When writing out the entries below, keep only the lines from the line with "The height and" to the line with "Task: Open the Dokument dropdown menu", both included, exactly as they are, and leave the pictures aside.

SUPPLIED DATA:
+ + +
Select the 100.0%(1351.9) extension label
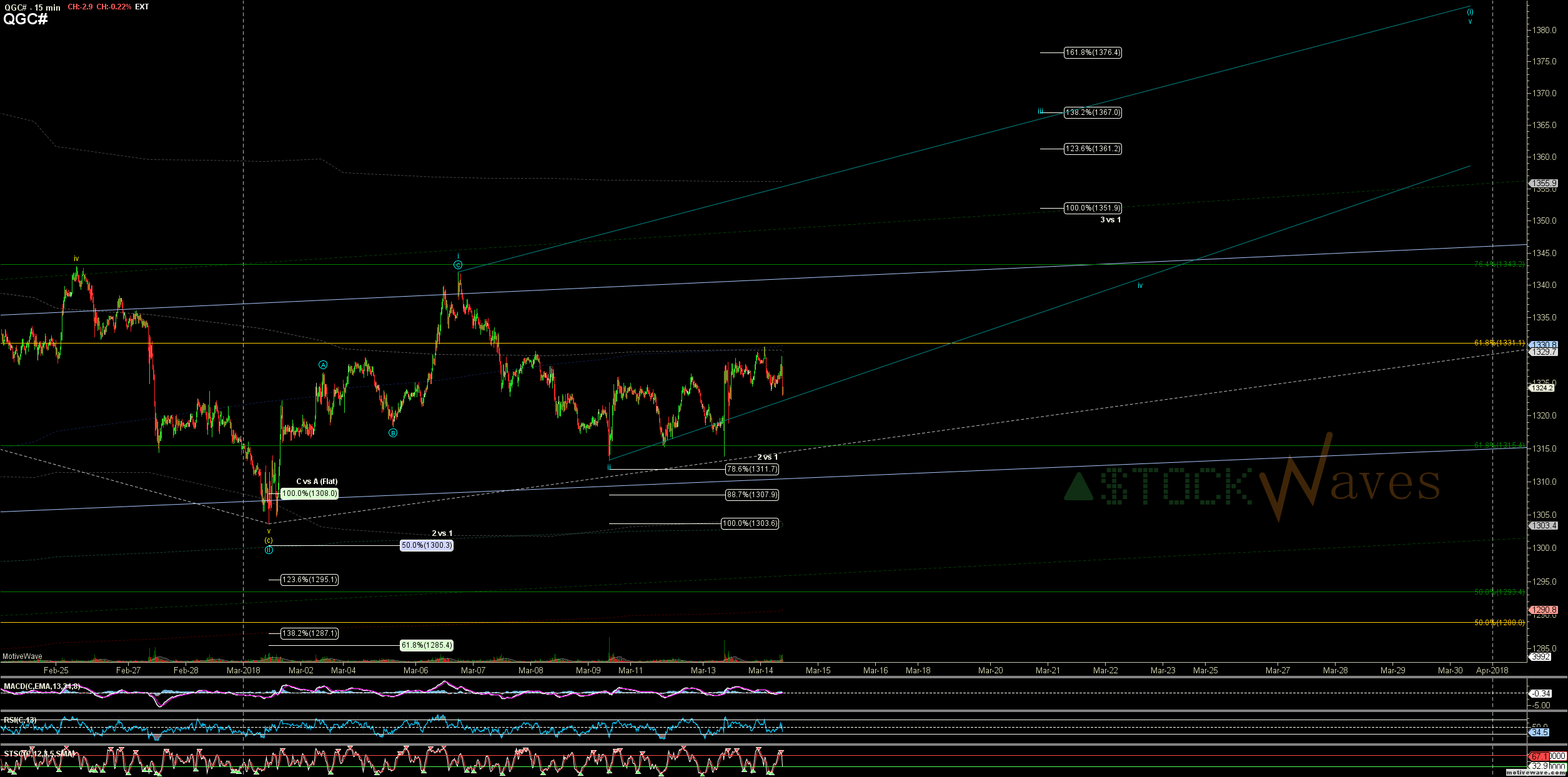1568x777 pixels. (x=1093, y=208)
+ + +
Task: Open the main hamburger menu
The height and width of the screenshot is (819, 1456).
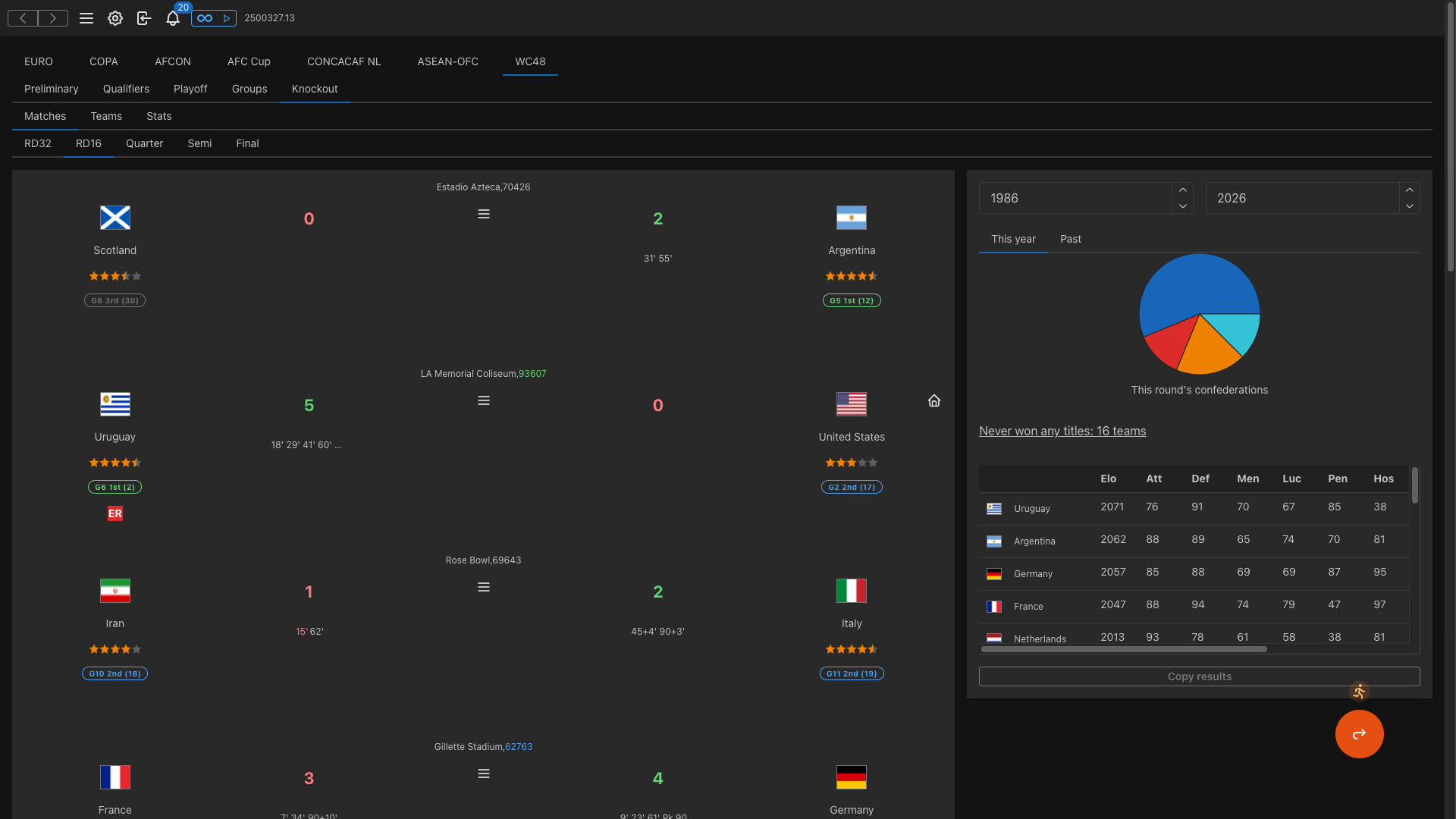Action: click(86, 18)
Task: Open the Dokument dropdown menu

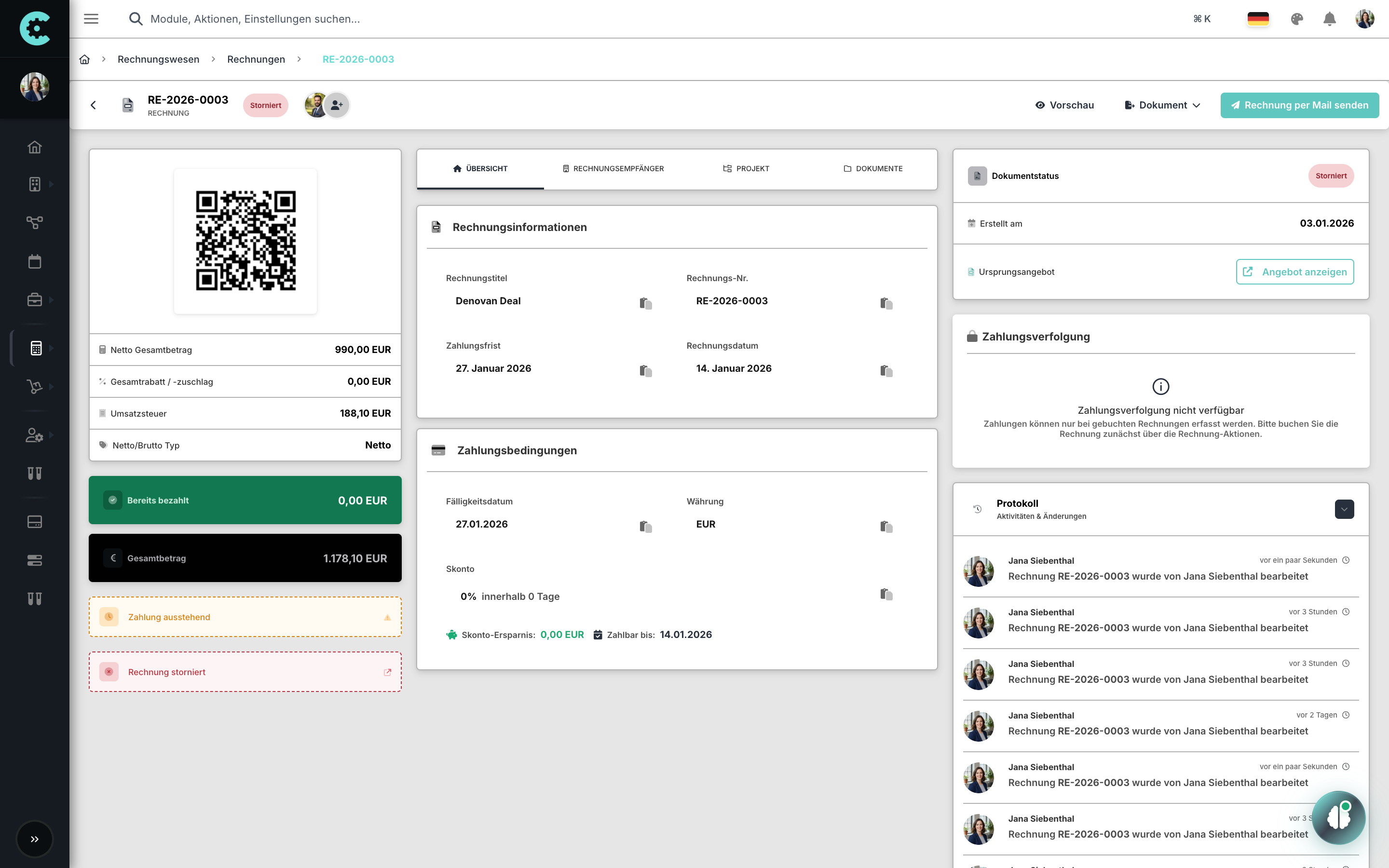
+ + +
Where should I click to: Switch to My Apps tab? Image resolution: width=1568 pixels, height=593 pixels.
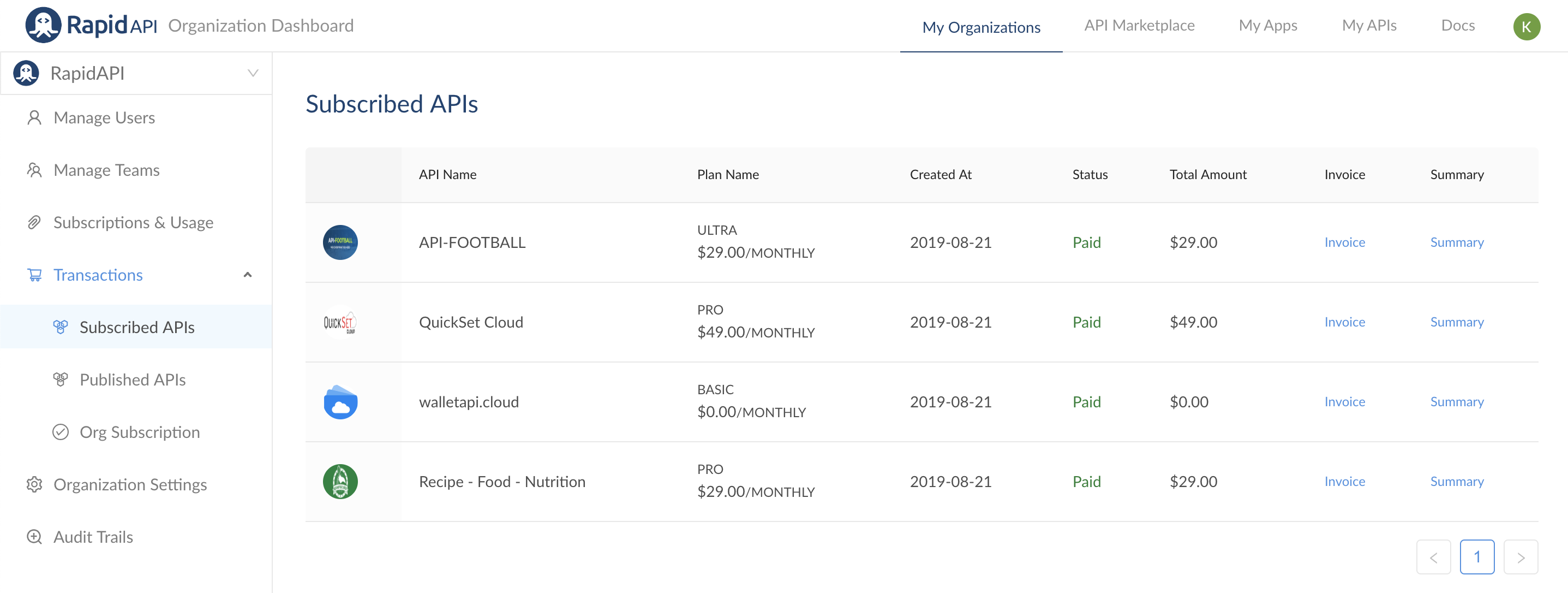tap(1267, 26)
+ + +
TASK OUTPUT:
The height and width of the screenshot is (819, 1456).
Action: click(86, 18)
Task: Open the Dokument dropdown menu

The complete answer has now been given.